WHAT TO PRODUCE ::
Go through the entries below and tally the lines holding "computer"; please reply with the number only.

LISTED RECORDS ::
--- START ---
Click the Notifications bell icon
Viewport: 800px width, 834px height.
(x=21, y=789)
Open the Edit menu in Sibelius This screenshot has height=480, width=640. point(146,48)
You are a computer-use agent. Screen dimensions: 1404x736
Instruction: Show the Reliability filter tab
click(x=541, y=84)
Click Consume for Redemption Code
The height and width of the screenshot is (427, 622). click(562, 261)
--- END ---
--- START ---
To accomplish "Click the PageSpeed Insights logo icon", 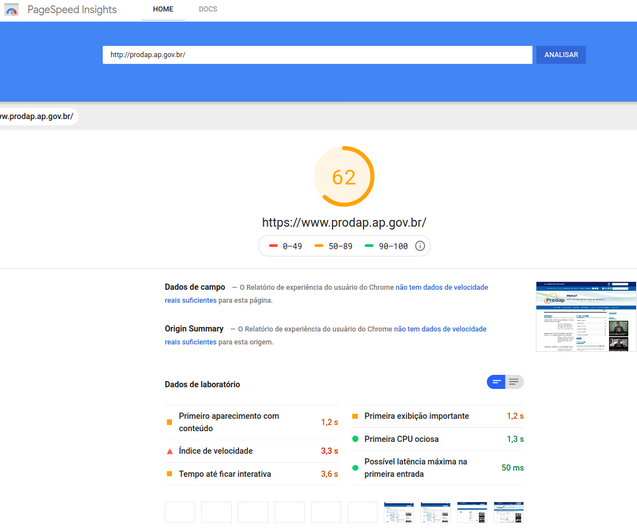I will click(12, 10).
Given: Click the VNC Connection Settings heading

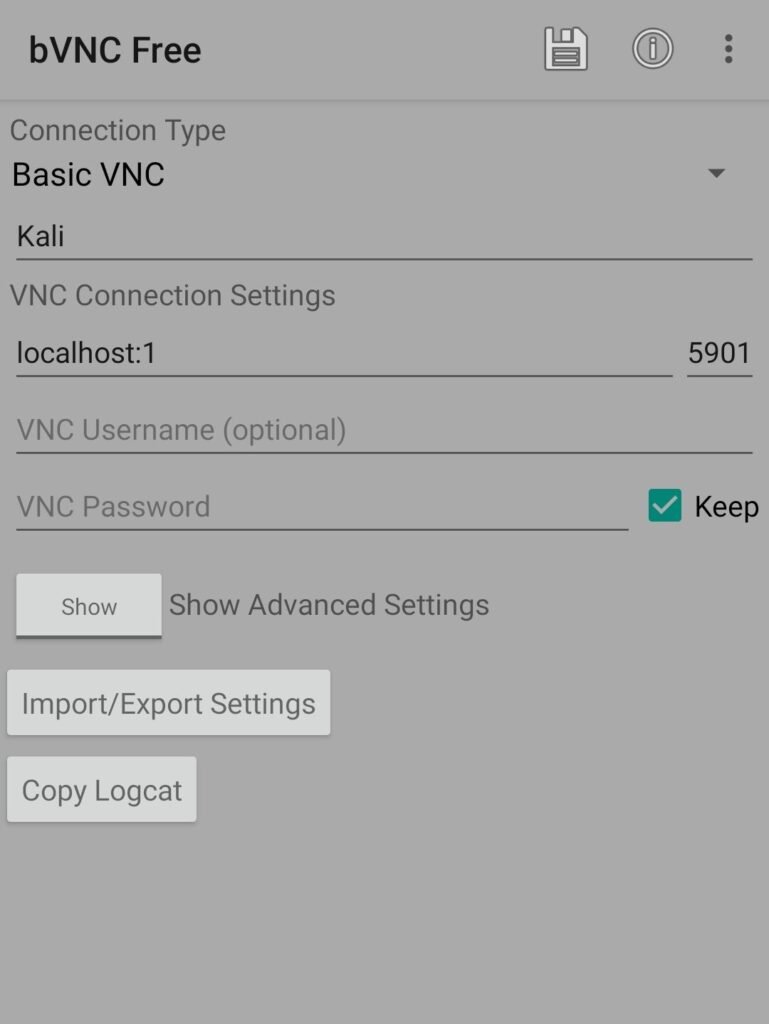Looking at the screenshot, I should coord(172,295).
--- END ---
--- START ---
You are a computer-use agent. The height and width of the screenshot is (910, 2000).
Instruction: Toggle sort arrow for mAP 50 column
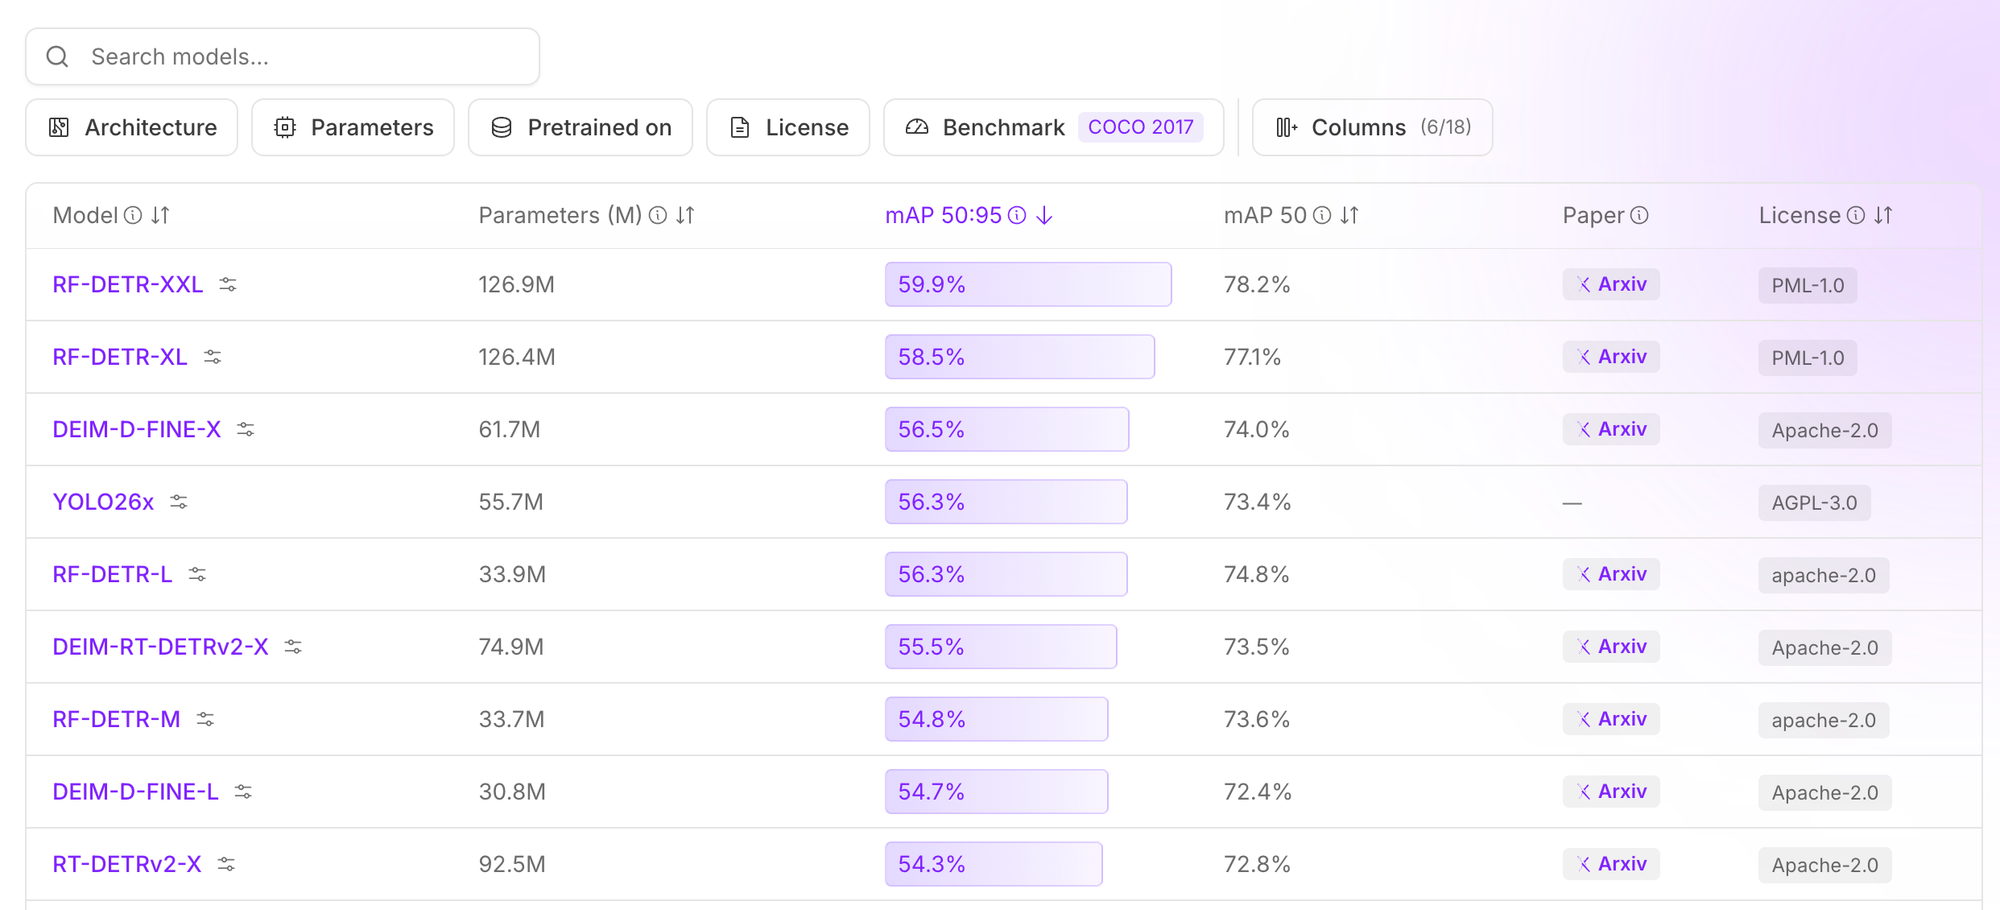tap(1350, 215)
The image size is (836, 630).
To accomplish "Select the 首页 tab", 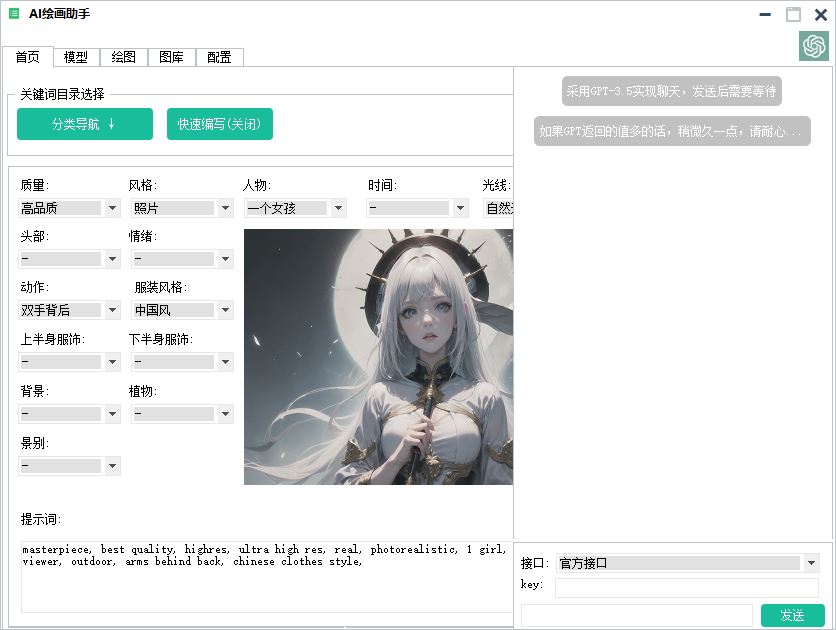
--- END ---
SOLUTION ::
2